This past weekend I found myself listening to *This American Life,* a quirky show that tells a variety of stories about the American experience. The most recent show included a discussion of the potential and pitfalls in economic forecasting. And, as it turns out, predictive models of the national economy aren’t very good- with margins of error wide enough to straddle the range from “sluggish with rising unemployment” to “robust with decreasing unemployment.” That’s a little bit like going to your doctor and being told that, given your test results, you’re either going to life for another thirty years or be dead in six months. Most of us would probably not find such a prognosis terribly useful. Yet, what emerged on the show was not only an acknowledgement that economic forecasting is chancy at best- there was some discussion actually that predictions should be made along the lines of “growth will be two-ish percent”- but a wry commentary on the degree of precision in those estimates. Indeed, while the margin of error is so wide as to encompass both boom and bust, the predictions themselves regularly include two or more decimal points. It is as though the doctor has said that you will live for either thirty years and one hundred days, or six months and eight hours. By the time the range is that large, including the extra bits seems a tad silly. Yet, pointless or no, the precision is in the estimates and, more to the point, is actually demanded by the consumers. Even though the people who use these forecasts are aware of how inaccurate they can be they nevertheless seem to want all those extraneous decimal points.

The commentators on *This American Life* tried to tackle the issue of why, but they didn’t get very far. I won’t get very far either. But it seems to me that the desire for those decimal points stems from a belief that measuring and analyzing something using mathematics necessarily makes it more accurate, reliable, or even useful. And if you believe that, then obviously using math with more decimal points must work even better, right? Well, no, and that’s the problem. Measuring something using mathematics doesn’t make it more accurate or more reliable, it just makes it numeric. And it can be easy to lose sight of that.

When we measure something we’re making certain assumptions. We’re assuming, for example, that a good indicator of economic health is your salary from primary employment, or the value of your home. When we analyze something mathematically, we assume that the thing itself behaves in a certain way- that it has a linear effect on the dependent variable, for example, or that it has an appropriate distribution. Sometimes we can confirm these assumptions, sometimes we can’t, but they’re always there and they always influence what our results actually mean. Mathematics can be an enormous benefit to the research process- and I am a firm believer in them- but the elegance of our models will never relieve us of the burden of clarifying our ideas.

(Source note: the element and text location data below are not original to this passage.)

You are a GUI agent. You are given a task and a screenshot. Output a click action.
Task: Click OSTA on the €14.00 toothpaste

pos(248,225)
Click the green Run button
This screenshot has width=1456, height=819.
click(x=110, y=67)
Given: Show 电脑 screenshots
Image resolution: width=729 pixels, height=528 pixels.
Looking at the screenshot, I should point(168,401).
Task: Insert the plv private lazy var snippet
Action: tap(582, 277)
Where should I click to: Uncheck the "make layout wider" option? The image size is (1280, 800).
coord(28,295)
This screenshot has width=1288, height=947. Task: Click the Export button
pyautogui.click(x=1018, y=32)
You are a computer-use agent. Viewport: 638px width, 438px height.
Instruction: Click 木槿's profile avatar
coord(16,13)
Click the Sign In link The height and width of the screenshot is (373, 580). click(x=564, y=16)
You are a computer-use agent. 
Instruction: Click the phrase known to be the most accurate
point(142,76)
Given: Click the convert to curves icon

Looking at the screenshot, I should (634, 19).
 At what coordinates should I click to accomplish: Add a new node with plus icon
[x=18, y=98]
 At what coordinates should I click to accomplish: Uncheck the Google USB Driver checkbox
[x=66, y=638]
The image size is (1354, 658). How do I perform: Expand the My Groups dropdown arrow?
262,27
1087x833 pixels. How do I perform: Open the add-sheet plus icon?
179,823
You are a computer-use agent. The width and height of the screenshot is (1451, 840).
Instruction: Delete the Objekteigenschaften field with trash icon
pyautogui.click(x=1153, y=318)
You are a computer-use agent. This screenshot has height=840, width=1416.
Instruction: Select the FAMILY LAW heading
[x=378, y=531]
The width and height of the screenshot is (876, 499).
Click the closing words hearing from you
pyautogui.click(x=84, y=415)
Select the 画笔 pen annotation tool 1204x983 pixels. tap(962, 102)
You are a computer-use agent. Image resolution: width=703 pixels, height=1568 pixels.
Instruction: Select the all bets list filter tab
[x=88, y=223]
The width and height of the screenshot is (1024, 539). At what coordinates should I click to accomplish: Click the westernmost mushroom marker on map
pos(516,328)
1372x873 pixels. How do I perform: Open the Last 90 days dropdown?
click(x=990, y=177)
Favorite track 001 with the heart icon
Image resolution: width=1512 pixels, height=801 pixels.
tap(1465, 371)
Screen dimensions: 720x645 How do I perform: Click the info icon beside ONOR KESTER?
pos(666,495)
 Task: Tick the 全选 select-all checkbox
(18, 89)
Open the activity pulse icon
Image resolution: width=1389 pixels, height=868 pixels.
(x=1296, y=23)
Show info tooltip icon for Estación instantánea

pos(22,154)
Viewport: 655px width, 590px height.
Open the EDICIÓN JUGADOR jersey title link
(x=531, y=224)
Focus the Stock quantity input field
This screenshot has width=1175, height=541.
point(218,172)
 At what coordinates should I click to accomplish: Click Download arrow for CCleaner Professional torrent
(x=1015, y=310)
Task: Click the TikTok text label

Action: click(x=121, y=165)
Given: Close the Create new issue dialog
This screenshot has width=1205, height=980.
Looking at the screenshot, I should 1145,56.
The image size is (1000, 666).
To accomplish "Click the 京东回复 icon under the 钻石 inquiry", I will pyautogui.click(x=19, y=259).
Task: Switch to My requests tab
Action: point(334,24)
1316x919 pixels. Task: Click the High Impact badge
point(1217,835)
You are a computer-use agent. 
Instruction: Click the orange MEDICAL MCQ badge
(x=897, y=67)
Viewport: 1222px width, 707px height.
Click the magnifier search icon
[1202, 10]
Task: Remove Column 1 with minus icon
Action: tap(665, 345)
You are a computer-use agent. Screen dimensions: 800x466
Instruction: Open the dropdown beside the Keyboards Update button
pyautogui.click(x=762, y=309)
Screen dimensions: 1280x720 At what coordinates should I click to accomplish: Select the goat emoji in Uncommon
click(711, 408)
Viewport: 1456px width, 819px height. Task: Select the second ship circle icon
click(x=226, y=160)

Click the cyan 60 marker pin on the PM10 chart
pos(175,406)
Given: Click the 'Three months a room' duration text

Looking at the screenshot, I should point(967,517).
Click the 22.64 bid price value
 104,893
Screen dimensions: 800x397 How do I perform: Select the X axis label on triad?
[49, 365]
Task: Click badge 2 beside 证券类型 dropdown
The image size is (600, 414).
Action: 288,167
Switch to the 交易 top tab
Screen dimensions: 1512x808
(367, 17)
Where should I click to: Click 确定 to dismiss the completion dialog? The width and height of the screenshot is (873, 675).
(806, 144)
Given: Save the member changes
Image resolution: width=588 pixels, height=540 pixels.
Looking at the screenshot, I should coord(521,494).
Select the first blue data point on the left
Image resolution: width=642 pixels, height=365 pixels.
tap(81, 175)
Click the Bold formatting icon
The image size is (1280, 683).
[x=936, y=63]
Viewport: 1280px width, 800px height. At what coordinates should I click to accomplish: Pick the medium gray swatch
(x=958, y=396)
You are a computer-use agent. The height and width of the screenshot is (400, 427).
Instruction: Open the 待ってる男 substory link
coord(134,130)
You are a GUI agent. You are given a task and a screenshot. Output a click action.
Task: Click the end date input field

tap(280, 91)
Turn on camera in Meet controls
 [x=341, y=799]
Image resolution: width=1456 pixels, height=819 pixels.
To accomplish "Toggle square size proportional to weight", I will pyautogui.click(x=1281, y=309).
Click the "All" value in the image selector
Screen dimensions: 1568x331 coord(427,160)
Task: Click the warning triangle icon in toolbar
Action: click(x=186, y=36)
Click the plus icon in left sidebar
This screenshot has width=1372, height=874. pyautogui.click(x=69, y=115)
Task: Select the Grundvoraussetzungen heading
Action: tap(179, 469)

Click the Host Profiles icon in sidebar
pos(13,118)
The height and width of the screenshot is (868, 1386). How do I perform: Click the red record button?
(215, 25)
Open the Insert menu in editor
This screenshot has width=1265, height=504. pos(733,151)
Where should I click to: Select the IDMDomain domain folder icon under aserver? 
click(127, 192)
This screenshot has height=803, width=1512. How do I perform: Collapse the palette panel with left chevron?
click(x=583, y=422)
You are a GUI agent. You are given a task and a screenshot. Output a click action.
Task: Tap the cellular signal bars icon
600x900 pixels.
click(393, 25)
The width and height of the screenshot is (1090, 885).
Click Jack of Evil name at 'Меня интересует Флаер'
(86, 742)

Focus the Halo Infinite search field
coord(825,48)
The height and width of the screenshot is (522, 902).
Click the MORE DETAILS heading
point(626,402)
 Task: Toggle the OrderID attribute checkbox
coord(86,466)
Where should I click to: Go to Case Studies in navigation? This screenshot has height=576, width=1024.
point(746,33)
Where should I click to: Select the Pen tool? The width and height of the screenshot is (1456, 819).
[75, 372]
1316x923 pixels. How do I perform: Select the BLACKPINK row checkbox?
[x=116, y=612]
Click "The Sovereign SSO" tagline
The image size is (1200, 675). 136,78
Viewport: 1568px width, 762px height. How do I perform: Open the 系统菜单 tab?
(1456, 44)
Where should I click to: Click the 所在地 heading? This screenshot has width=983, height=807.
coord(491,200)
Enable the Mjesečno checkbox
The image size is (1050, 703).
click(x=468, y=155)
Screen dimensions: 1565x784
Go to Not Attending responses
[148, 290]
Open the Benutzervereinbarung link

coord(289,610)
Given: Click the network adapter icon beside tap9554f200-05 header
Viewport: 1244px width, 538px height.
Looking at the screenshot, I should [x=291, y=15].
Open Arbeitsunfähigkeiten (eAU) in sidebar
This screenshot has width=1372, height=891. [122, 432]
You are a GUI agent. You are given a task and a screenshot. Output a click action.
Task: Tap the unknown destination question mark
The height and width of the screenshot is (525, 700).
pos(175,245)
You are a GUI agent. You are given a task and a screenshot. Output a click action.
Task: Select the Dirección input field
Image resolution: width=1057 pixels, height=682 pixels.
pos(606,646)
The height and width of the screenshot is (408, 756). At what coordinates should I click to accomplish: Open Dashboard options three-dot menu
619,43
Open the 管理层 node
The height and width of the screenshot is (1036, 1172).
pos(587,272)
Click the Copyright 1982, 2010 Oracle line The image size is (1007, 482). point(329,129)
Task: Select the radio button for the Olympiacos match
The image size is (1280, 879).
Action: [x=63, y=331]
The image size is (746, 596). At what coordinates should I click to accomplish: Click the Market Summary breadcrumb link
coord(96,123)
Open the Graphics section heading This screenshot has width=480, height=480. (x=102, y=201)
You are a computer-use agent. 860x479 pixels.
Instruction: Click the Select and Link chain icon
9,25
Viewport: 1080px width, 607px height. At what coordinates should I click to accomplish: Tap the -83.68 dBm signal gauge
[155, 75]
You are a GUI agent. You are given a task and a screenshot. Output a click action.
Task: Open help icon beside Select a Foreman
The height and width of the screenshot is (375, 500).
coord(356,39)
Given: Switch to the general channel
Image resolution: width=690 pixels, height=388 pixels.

And this is something that we would do well to remember and, particularly, to remind our grad students of. Often grad students (and I include myself in this, once upon a time) are seduced by the apparent power of modern mathematical methods. On first exposure to multiple regression or formal models it may seem as though they have been given the keys to heaven and, like the sorcerer’s apprentice, may try to use them with reckless abandon. But math isn’t magic and its answers are only as accurate as the questions put to it are well-crafted.

Good quantitative analysis isn’t just about pushing the right buttons and running the right programs, it’s about having the awareness to really think about what you’re doing and what it means.

Good point, and i think your extension to graduate training is spot on. That said, i’m puzzling over potential sources of the extraneous precision.

First, as little as i read economic forecasting, i couldn’t help but wonder how wide the difference is between ““sluggish with rising unemployment” to “robust with decreasing unemployment.”” If a few percentage points are sufficient to cover the full range (say 0-5%), a greater degree of precision is warranted than if we’re talking about possibilities that lie between -100 and 100. But i suspect this isn’t the sort of problem you’re talking about.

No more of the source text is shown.